From Lorraine Shilcock:
1. What is the meaning of the following statement on p25 of the Decision-Making Business Case? “However , work is ongoing with the New Hospital Programme to agree the scope of inclusion in the programme, and the potential sources of capital.”
2. Which proposals/services do you plan to cut if the necessary finances are not forthcoming?
From Sally Ruane:
· What changes have been made to the Building Better Hospitals for the Future proposals following public – not clinical- feedback?
· “I wish to raise concerns about the use of an "impartiality clause" used by the CCGs during the consultation process which would have had the effect of stifling the expression of points of view at odds with those of the CCGs.
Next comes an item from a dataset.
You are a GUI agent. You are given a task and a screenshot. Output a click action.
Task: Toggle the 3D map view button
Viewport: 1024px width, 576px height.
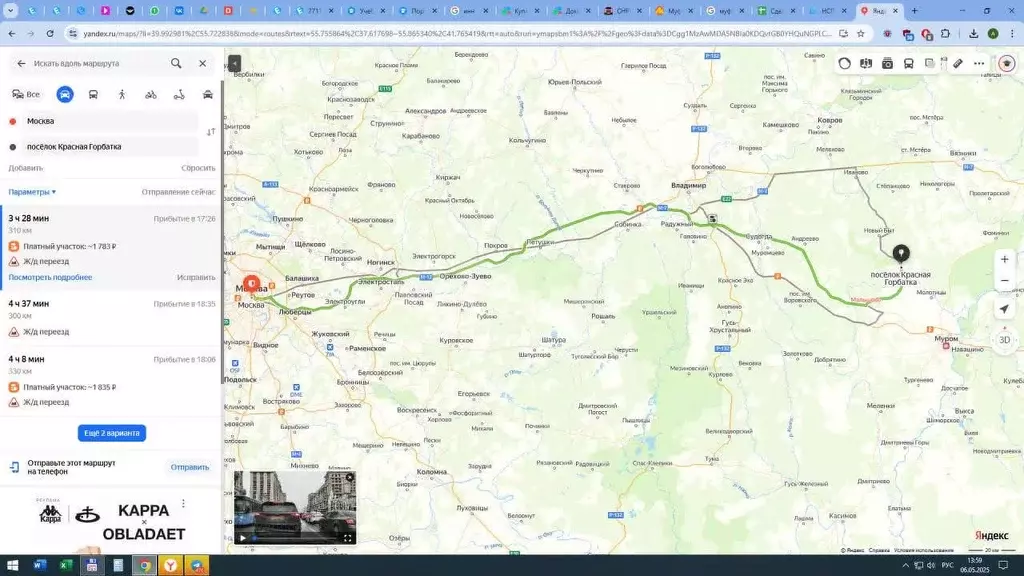[1004, 340]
Via a Service level agreement with an impartiality clause, the CCGs commissioned and remunerated organisations to undertake engagement with people as “supporters” of the consultation exercise. However, the impartiality clause obstructed the ability of these organisations to inform their members (or those they engaged with) of any concerns they had about the proposals and it obstructed the ability of these organisations to draw on independent sources or their own body of knowledge in responding to members’/followers’ questions.
The Impartiality clause stated “Organisations are not expected to express views or opinions on the consultation when engaging with their communities … and all queries and questions should be signposted to official literature or NHS leads”.
It appears, therefore, that these organisations far from being impartial, could be said to be the voice of the CCGs, able only to point people to the official literature so providing them with a single, very particular narrative.
1. I would like to know if this practice is legal.
2. I would like to know if this is seen as good practice and what dangers were considered in deciding to proceed with these agreements.
3. Are the CCGs able to tell us what steps they took to ensure that organisations under contract informed their members/followers in any engagement they (the organisations) had with their members/followers that they were working under a service level agreement which contained an ‘impartiality clause’.
4. How many of the 5,675 responses to the consultation were as a result of these contracts?
These questions will be considered in accordance with Rule 10 of the Scrutiny Procedure Rules of the Council’s Constitution.
Minutes:
The Monitoring Officer reported that several questions had been submitted by members of the public as set out on the agenda.
The Chair outlined the procedure for the meeting and advised that these questions would be taken and responded to within the main item 10 on the agenda “Analysis of UHL Acute and Maternity Reconfiguration Consultation Results.” Where a full response was not available at the meeting a written response would be provided outside the meeting and appended to the minutes.